### Required work:
a) Answer these questions from the podcast transcript:
(i) What is the name of the host?
(ii) How long is the crash course on friendship said to be?
(iii) What kind of relationships does SPEAKER_03 say she always had?
b) Rewrite the stretch of the podcast transcript from "Where we have" through "talk about it.", putting "Big Rescue" in place of "Great Rescue".
c) Does the podcast transcript support each statement? Answer yes or no, and quote the words that decide it.
(i) The podcast is called the BRAVE pod.
(ii) The talk about email was planned ahead of time.
(iii) SPEAKER_03 always had really strong female relationships.

### Reading passage:
++++++++++++++++++++

Amber and Gretchen discuss Why are female friendships so hard and why they are so beautiful at the same time.  We crave deep connection, yet we often find ourselves tangled in comparison, competition, disappointment, and hurt. The truth is, we were built for sisterhood but broken by sin

It's a 20 minute crash course on friendship Friday.  We might have to dig deeper on on this one. 

Welcome to the BRAVE pod

Where we have conversations that matter to grow a task force that fights against the spiritual trafficking of our girls. We are Bold Redeemed Anointed Victorious and Eternal and it’s race against the enemy for her heart. The time is now to go on the Great Rescue, I am your host Amber Johns, let’s talk about it. 

SPEAKER_01

Okay, ironically, for Friendship Friday. We're talking about email. It wasn't meant to be. But we started talking about it because that's what we just do. We're like, we need to record this. This is recordable. This is recordable. So pull the mics out. Friendship and I pull the mics out and we're like, Friendship Friday isn't recording right now. Only because we started talking about women ministry. And then we got to like white is or are female friendships typically harder and more difficult than having male friends or guy friendships. Like I feel like there's some nuance. And I don't think we're alone in this. But you have had a great female friend. Like sister wise and friendship-wise.

SPEAKER_03

Like you and I have a very opposite um lived experience in like the female friendship area. Like I did not grow up with a ton of men. Um like men. Boys. I was not friends with a lot of boys in school. Like I was, but I would al it was like always like I had a crush on it. Like it was never like I didn't have like close boy friends. And um I always had really strong female relationships.

SPEAKER_00

Oh, you've had better female friendships.

++++++++++++++++++++

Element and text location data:

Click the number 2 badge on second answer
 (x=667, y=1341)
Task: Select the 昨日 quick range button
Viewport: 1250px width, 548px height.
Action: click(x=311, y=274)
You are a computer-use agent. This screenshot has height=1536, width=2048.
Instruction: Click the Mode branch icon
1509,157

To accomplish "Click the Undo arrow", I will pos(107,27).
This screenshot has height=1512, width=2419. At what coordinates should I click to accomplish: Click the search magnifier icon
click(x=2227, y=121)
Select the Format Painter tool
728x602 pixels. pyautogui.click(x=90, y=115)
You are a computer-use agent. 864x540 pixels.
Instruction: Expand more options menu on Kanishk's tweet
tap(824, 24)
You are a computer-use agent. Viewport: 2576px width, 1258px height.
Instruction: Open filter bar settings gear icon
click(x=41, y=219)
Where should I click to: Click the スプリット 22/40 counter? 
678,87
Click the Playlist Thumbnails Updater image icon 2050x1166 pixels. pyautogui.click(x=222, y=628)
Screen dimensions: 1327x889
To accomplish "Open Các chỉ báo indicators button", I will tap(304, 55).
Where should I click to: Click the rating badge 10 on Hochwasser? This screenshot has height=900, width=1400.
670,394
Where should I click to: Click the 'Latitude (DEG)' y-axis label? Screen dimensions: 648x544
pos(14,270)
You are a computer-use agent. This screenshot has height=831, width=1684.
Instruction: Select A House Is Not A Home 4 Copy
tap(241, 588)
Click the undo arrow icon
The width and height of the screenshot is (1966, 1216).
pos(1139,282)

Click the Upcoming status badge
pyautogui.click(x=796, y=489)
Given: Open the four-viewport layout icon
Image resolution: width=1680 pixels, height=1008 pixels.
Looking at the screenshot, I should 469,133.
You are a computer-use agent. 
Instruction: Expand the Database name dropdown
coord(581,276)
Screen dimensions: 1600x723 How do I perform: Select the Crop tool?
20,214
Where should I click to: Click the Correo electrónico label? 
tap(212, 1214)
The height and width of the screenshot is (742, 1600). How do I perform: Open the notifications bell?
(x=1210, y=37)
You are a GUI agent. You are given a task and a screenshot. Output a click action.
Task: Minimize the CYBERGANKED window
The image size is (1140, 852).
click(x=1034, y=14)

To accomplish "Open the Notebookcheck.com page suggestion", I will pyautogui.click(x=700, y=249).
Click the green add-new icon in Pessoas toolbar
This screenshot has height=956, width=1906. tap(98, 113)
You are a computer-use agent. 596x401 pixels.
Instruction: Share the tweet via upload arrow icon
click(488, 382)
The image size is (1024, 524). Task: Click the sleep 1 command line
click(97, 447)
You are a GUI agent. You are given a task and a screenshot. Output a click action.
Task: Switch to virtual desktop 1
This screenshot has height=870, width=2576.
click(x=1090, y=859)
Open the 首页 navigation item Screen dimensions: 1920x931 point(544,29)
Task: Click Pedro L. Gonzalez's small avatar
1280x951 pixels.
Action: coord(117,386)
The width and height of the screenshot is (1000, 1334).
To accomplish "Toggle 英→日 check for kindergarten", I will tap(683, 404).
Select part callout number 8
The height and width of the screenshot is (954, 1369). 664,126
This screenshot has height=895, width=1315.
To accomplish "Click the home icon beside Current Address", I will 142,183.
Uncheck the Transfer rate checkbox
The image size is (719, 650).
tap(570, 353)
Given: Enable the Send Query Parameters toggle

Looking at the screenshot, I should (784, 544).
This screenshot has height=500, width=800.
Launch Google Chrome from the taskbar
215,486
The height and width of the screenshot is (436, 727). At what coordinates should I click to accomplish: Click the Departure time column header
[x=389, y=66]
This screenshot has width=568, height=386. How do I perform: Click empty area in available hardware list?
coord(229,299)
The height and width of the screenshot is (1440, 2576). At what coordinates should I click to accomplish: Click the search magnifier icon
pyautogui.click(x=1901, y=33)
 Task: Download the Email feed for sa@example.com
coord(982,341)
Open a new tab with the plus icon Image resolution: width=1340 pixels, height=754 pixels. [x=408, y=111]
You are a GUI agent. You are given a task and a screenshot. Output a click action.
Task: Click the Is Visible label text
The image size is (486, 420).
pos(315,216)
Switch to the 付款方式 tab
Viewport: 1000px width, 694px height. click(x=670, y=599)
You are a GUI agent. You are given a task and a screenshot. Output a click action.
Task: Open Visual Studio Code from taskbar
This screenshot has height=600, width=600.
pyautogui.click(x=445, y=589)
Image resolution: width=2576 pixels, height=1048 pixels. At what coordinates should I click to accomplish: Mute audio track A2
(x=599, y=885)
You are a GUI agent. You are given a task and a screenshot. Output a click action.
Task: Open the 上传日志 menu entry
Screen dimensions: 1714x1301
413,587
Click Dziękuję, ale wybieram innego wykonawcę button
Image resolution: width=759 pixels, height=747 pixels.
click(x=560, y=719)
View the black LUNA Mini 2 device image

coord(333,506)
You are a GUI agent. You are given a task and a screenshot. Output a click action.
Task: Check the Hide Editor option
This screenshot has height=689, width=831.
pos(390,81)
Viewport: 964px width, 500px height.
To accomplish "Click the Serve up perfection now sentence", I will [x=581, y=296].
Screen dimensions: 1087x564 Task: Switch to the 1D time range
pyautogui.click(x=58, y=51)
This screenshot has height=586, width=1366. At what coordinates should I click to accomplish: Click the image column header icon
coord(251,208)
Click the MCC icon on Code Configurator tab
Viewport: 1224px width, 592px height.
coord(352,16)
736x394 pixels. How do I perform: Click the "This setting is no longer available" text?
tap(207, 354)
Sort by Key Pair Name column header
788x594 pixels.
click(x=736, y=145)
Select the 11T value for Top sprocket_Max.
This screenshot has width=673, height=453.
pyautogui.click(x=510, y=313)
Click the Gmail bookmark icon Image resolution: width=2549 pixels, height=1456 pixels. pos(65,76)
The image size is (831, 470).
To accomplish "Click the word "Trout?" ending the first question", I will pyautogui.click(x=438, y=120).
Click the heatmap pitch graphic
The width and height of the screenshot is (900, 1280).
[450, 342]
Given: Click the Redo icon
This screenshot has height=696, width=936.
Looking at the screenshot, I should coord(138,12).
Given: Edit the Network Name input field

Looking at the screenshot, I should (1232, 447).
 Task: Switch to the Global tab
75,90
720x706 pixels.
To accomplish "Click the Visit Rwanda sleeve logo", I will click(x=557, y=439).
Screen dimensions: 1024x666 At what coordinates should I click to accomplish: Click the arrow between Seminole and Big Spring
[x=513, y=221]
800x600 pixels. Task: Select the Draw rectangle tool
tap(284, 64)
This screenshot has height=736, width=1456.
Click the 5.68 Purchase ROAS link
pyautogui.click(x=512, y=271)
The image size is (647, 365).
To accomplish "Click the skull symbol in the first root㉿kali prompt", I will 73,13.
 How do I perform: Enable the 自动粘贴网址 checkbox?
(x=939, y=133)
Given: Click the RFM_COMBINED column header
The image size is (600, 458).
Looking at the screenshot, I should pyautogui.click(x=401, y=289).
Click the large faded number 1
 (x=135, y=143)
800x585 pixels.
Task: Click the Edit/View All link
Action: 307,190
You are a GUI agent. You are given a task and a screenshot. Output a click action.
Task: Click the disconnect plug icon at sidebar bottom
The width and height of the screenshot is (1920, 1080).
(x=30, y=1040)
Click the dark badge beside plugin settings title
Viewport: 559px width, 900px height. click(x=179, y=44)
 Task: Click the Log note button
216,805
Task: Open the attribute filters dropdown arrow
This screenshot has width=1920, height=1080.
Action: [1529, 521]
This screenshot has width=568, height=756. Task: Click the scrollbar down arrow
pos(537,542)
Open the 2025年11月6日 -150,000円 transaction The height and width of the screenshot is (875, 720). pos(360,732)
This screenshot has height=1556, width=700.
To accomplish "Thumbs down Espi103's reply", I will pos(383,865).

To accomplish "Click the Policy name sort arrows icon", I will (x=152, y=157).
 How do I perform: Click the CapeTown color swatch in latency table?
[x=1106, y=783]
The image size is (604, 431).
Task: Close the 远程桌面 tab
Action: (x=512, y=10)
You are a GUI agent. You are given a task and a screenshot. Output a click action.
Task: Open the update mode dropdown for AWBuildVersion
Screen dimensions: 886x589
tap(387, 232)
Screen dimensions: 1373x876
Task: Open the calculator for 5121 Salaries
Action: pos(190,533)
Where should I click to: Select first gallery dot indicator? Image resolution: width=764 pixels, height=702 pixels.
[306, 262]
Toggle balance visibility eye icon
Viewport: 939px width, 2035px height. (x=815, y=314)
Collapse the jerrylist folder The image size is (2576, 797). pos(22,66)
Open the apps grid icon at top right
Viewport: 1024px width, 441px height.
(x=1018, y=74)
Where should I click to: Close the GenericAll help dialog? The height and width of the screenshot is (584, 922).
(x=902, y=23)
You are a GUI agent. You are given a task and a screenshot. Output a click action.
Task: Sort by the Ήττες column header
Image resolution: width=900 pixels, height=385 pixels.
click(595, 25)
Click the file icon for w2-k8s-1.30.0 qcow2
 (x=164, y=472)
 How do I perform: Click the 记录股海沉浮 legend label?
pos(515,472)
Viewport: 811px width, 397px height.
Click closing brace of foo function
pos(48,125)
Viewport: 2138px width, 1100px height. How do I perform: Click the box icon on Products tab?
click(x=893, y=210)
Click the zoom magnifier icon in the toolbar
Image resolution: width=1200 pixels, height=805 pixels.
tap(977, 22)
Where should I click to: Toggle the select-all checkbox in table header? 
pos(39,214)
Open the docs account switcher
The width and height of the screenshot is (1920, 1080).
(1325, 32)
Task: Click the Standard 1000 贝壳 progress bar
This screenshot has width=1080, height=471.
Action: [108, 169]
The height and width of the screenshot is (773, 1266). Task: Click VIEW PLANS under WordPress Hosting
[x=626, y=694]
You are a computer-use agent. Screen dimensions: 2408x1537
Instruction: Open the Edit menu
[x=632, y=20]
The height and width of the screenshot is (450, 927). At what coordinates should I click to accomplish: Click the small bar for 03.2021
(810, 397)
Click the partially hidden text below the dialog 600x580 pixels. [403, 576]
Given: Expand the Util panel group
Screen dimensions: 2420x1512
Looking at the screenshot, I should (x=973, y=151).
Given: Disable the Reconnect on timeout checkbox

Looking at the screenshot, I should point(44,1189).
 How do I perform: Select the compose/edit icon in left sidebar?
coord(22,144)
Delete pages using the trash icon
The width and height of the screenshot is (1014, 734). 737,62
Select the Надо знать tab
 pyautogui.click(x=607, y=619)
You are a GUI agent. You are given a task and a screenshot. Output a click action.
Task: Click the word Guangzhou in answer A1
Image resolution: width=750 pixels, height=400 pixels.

++++++++++++++++++++

### Exercise solutions:
a)
(i) Amber Johns
(ii) 20 minutes
(iii) Really strong female relationships

b)
Where we have conversations that matter to grow a task force that fights against the spiritual trafficking of our girls. We are Bold Redeemed Anointed Victorious and Eternal and it’s race against the enemy for her heart. The time is now to go on the Big Rescue, I am your host Amber Johns, let’s talk about it.

c)
(i) Yes: "Welcome to the BRAVE pod"
(ii) No: "It wasn't meant to be."
(iii) Yes: "I always had really strong female relationships."